Bohn H. Crain - Founder, Chairman and CEO
On a kind of tactical week-to-week basis, we have our best visibility within our forwarding world because we really track down the agency location or station-by-station basis kind of comparable week-over-week results and trend lines. So we've got our best visibility to there, and I think we still feel pretty good about what we're -- kind of what we're seeing week-to-week on a comparable basis in the trends. So that's our best visibility, and I think it's positive. From that standpoint, we -- I think Canada continues to thrive. And with Lomas, we expect to see some improvements on that front. The ultimate wild card -- and not to belabor the point, but it continues to be the U.S. brokerage operations in kind of when and how will that market begin to turn. And unfortunately, we don't have much good visibility to effectively respond or provide much color other than to say we don't particularly like the way it feels right now. And we're optimistic -- you probably read more industry reconnaissance than I do, but there's certainly some out there saying the second half of the year capacity is going to tighten, pricing is going to improve. I can't comment on how reliable that is or not.
Willard Phaup Milby - Associate Analyst
All right. Seems like the second half of every year is going to be the best no matter what the year.
Bohn H. Crain - Founder, Chairman and CEO
Yes, exactly. That's why I'm not going to let you walk me out on that limb.
Operator
There are no further questions over the audio portion of the conference. I'd now like to hand the conference back over to management for closing remarks.
Bohn H. Crain - Founder, Chairman and CEO
All right, thank you.
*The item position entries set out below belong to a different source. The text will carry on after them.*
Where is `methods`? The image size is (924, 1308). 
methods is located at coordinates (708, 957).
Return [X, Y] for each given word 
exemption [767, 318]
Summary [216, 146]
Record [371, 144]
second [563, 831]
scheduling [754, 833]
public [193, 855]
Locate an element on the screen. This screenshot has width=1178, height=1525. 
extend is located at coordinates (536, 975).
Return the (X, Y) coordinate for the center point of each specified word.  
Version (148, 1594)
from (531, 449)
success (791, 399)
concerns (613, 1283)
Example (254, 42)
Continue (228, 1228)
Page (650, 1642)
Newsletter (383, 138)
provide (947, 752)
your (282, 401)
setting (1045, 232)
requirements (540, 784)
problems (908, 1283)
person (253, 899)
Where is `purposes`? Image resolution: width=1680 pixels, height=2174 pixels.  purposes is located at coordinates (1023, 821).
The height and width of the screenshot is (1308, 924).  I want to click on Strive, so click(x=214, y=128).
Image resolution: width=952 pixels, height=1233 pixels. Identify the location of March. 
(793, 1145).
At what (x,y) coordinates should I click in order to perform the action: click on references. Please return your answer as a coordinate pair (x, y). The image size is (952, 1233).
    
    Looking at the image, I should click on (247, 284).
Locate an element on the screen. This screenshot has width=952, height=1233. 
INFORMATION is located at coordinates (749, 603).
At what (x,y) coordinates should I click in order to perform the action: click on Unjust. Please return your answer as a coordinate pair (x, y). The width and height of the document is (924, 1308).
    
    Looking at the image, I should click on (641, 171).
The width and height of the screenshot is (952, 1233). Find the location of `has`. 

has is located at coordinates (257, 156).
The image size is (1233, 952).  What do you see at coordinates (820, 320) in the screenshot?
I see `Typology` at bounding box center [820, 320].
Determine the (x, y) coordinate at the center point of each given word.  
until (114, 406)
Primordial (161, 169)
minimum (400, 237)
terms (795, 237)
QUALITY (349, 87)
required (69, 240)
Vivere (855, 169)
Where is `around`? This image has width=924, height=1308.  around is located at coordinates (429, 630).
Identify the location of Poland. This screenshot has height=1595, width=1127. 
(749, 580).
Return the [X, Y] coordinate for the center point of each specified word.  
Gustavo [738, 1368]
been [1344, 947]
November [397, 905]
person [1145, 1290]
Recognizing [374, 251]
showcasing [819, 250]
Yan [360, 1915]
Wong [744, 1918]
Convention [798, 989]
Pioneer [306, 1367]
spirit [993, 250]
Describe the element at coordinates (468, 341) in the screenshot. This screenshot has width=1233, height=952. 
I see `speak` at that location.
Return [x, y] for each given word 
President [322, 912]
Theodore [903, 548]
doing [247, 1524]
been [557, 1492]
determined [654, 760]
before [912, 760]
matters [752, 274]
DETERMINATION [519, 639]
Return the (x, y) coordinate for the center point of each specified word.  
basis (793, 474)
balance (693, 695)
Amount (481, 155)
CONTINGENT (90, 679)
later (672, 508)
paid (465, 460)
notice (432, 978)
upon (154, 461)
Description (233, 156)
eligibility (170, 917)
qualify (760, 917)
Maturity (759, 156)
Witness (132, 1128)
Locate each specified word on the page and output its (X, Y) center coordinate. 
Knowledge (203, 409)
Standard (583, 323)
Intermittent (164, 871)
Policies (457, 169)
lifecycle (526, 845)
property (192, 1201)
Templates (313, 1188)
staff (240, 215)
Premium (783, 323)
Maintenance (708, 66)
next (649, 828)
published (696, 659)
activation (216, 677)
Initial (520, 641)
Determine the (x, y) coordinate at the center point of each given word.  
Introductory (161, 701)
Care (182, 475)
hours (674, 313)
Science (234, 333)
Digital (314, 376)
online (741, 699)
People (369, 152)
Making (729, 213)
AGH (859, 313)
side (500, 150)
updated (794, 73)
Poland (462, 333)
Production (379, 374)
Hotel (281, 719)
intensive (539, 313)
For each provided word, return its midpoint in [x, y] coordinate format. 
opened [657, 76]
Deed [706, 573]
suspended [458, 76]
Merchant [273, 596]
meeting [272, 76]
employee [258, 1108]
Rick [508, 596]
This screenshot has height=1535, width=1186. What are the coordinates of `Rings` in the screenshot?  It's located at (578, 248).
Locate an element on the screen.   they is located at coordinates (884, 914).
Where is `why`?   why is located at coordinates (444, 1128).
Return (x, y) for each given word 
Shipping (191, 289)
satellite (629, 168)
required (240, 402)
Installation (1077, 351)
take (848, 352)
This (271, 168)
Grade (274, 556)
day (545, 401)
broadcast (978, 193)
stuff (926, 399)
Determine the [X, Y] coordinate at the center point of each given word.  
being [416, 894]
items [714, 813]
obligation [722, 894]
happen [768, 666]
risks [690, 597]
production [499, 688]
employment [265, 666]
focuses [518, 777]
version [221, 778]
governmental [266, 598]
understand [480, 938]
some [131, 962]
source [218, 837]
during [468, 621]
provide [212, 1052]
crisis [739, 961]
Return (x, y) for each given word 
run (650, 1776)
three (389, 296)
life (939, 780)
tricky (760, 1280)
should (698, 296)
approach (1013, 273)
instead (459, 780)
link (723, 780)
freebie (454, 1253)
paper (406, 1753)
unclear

Let me close by saying that we remain very excited with our progress and prospects here at Radiant, and we remain very bullish on the growth platform that we've created and the scalability of our non-asset-based business model. Our 10-year first-to-market advantage in executing our multi-brand strategy and consolidating agent-based forwarding networks, our ongoing investment in technology and low leverage puts us in a unique position to support further consolidation in the marketplace. We believe this represents our longer-term and almost perpetual opportunity, and we continue to invest in technology and our people with an eye towards building out a world-class, scalable back-office infrastructure to support a much larger enterprise going forward. We are patiently persistent in the pursuit of this long-term vision, which we believe, over time, will deliver meaningful value for our shareholders, our operating partners and the end customers that we serve.
Thanks for listening and your support of Radiant Logistics.
Operator
This concludes today's conference. Thank you for your participation. You may disconnect your lines at this time. Have a wonderful rest of your day.